Is there a cultivar that makes tasty pads AND tasty fruits?

Thanks.



I think Opuntia Ficus-Indica is the one you want. It's available in Europe and stateside as food and fruit, and is 'ranched' to raise for people food. I am propagating pads I get in the store right now... very thin broad paddles and looks to be pinkish to reddish large fruits... I am at 6b barely, I see you mark yourself as 7. South facing Hugel might be a glorious place to put them, sheltering them, giving them thermal mass. Burra is at 9b and the pictures she's posted elsewhere it looks like she has that variety growing almost weedlike and they are producing fruits heavily...  

Joseph Lofthouse sent me some Humifusa and Polyacantha (which I have now found grow feral in this area) and the Poly had been pried off the floor of his greenhouse where it had taken up making roots.
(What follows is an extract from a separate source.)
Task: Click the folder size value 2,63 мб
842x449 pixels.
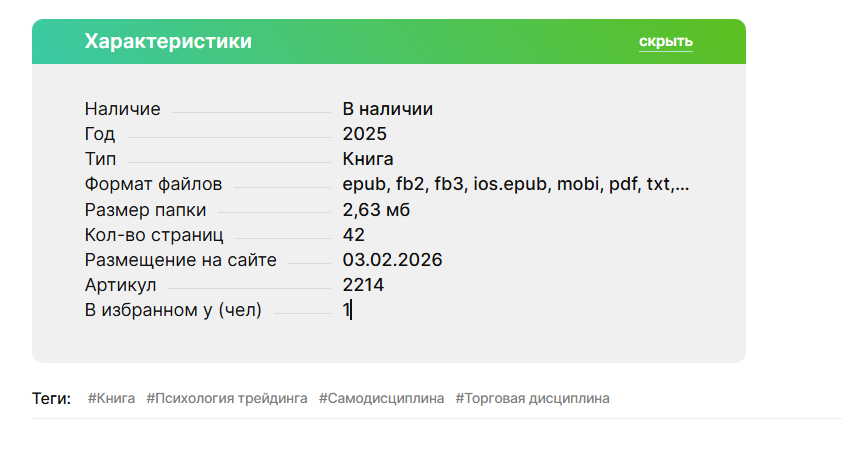Action: pos(376,210)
It's happily making new pad for me right now (they both are). My location is considered a high desert with altitude and varying between 6a and 6b, so if the first one doesn't grow well here (and it looks like it will, I think there a Ficus-Indica growing a few blocks from here in a planter) those two will. There are 3-4 more Opuntia that are supposed to grow up this way and I'm starting to search the fields and ditches for some.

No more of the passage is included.